- Born: Annie Christina Fitzsimmons 8 January 1891 Ballysadare, County Sligo, Ireland
- Died: 14 June 1958 (aged 67) Dublin

= Anna Kelly =

Irish journalist

Anna Kelly (8 January 1891 – 14 June 1958) was an Irish journalist and the first women's page editor in Ireland.

==Early life==
Anna Kelly was born Annie Christina Fitzsimmons in Ballysadare, County Sligo on 8 January 1891. She was one of the four children of James Fitzsimmons, RIC constable and later a farmer, and Mary Fitzsimmons (née McDonald). She had two brothers and one sister. Later in life both Kelly and her brothers changed the spelling of their surname to Fitzsimons. Kelly attended a convent school before moving to Dublin around 1910 to take up temporary secretarial jobs with an employment agency.

==Career==
One of her first jobs was as a typist and stenographer to George Moore, who raised her wages to £2 a week from the 10s. paid by the agency. Through Moore she was introduced to a number of prominent figures in the Irish literary revival, and also worked for the publishing house, Maunsel and Roberts. Despite her family's disapproval, Kelly was a member of Cumann na mBan, serving in the GPO in the Easter Rising. She joined the office staff of Sinn Féin in their headquarters at 6 Harcourt Street, Dublin in 1917 and continued working in various roles including the Propaganda/Publicity Department until long after the end of the Irish Civil War. There, she worked as secretary and general assistant to Patrick O'Keeffe, the party's general secretary. In this role she was the minute taker at numerous meetings including the party's central council. For the inaugural sitting of the first Dáil Éireann on 21 January 1919, she prepared notes. She later served as a secretary to Michael Collins, preparing briefings for foreign correspondents, typed and mimeographed the news sheet of the Dáil department of publicity, and assisting in the collating and composing Irish Bulletin from 1919 to 1921. She did all of this during the dangerous and underground times of the Irish War of Independence. Throughout this time she was known as "Miss Fitz", retaining the lifelong nicknames of "Fitz" and "Fitzie". During the Irish Civil War she worked on the Republican War News, an anti-treaty publication, which led to her arrest by Free State authorities in late 1922. She was imprisoned in Mountjoy, then Kilmainham where she went on hunger strike, and then the North Dublin Union from which she escaped with a number of fellow female prisoners, but was rearrested in May 1923. After the ceasefire, she was released.

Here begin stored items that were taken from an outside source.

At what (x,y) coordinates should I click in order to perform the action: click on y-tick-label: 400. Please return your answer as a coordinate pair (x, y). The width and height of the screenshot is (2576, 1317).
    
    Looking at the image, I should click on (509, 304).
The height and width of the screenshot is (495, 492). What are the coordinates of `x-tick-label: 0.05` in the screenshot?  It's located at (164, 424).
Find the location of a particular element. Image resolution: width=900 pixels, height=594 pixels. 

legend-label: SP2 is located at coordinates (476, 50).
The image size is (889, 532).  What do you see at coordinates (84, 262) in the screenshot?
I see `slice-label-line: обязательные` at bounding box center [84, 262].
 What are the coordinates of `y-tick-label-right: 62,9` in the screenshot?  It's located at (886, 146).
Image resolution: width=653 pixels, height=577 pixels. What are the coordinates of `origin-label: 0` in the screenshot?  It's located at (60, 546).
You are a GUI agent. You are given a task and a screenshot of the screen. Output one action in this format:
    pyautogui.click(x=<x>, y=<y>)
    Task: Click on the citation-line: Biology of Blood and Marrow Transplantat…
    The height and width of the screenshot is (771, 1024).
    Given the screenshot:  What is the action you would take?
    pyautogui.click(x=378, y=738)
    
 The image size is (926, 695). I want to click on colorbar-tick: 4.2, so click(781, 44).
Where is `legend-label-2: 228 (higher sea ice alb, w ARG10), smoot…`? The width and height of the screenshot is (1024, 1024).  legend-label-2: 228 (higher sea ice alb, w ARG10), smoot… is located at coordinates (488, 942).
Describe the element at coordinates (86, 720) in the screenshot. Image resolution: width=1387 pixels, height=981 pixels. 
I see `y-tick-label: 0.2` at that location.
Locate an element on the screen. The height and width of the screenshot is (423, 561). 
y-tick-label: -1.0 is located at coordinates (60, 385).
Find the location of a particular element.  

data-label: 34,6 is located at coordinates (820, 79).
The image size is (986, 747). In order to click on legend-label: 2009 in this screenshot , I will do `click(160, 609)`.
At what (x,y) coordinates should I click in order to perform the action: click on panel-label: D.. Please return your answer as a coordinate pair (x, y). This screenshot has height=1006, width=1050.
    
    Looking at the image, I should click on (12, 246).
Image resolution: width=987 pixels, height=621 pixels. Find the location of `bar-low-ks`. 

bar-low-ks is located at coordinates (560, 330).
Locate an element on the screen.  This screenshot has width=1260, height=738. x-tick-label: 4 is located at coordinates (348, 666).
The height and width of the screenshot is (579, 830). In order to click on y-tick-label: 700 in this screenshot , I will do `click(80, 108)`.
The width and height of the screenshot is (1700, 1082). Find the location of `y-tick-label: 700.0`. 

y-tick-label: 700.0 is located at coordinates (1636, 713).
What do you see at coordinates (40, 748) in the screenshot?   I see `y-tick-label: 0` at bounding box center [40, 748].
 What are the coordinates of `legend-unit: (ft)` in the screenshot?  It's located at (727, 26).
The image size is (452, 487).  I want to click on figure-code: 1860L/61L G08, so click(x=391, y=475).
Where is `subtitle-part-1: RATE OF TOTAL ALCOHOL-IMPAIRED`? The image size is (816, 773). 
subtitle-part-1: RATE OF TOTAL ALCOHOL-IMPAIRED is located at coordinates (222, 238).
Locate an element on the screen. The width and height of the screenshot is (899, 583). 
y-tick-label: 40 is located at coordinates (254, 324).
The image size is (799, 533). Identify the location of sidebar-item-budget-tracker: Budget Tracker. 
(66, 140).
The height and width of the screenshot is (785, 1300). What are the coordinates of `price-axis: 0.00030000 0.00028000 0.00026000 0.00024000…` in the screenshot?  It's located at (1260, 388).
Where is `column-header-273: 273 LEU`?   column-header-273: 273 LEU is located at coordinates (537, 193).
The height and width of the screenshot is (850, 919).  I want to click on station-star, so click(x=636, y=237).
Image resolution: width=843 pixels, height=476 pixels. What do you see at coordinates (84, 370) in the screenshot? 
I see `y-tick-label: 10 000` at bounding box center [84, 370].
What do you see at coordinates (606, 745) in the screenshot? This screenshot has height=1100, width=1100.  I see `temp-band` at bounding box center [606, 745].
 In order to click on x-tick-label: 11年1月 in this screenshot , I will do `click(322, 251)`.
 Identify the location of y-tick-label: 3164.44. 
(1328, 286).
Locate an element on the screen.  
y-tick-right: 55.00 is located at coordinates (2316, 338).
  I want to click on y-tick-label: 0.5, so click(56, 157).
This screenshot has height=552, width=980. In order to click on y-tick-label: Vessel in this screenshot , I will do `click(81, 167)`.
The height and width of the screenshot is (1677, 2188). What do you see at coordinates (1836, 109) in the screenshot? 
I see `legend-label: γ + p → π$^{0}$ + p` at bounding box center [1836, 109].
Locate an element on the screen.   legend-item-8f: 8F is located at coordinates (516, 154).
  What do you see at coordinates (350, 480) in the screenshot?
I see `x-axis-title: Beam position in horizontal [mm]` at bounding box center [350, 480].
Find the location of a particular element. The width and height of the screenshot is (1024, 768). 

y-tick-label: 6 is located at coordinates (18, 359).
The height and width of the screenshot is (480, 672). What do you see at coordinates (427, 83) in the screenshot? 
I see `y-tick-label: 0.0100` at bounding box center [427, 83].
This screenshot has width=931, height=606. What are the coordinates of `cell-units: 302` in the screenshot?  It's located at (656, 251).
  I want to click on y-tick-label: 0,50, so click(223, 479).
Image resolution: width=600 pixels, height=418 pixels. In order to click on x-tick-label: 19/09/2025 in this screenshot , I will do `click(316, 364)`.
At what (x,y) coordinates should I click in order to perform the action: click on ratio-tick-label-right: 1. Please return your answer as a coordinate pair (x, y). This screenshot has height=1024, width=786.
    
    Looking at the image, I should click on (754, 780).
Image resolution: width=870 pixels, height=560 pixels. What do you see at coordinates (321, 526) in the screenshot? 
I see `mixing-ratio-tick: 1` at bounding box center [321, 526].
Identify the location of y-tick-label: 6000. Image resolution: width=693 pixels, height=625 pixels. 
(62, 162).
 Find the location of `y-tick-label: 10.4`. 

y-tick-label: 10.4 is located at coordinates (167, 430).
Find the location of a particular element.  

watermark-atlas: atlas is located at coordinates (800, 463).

Kelly had been working as a freelance journalist throughout the 1920s. When The Irish Press was launched in 1931, Kelly was on the staff as the first women's page editor in Ireland. She wrote features and had a regular column, Kelly's corner, reviewing social events. She was a roving reporter in the southern counties, writing a popular series of wry profiles of villages and towns in the early 1930s. Kelly would travel to Geneva frequently to cover meetings of the League of Nations, working as an informal aide to de Valera's Irish delegation. In 1935, Kelly resigned from the Press to protest the departure of the editorial chair, Frank Gallagher, but returned. She visited Germany in 1938, where she interviewed Adolf Hitler. Kelly was reprimanded for her gentle mocking in an account of one of presidents Douglas Hyde's garden parties, comparing the president's mustache with "certain inhabitants of the next door zoo". Kelly became disillusioned with de Valera's policies, firstly over the executions of IRA volunteers in the early 1940s. She was fired from the Press after she wrote an attack on the Fianna Fáil government of 1951 to 1954. She went on to work for other papers including the Sunday Express. During the Big Freeze of 1947, Kelly visited a tenement district in Dublin to stand in a fuel queue to report first hand the suffering of people in the unusually cold weather. One of the leaders at Sinn Féin headquarters (Robert Brennan) remembered "Miss Fitz" as one of the wittiest conversationists I have known."

==Family==
During the truce, she married a fellow member of the Sinn Féin headquarters staff, Francis M. Kelly known as Frank, on 23 July 1921. He was a friend of Pádraic Ó Conaire and Collins, who recruited him to the Gaelic League, and possibly the IRB. As a member of the Irish Volunteers "Kimmage garrison", he served in the GPO in 1916 and was later interned. In February 1919, he helped Collins in the escape of Éamon de Valera from Lincoln jail, and his subsequent escape to the United States. He was opposed to the treaty, editing the Republican War News briefly before being captured and interned. He was an artist, drawing sketch portraits of many of the high-profile figures of the time. After the Civil War, the Kellys had a poultry farm in Bray, County Wicklow for a time. In 1932, Frank became a civil servant in the Department of Local Government and Public Health under a Fianna Fáil government. The couple had two daughters, Nancy and Ruth. Kelly died of cancer at her home, 17 Rathgar Avenue, on 14 June 1958.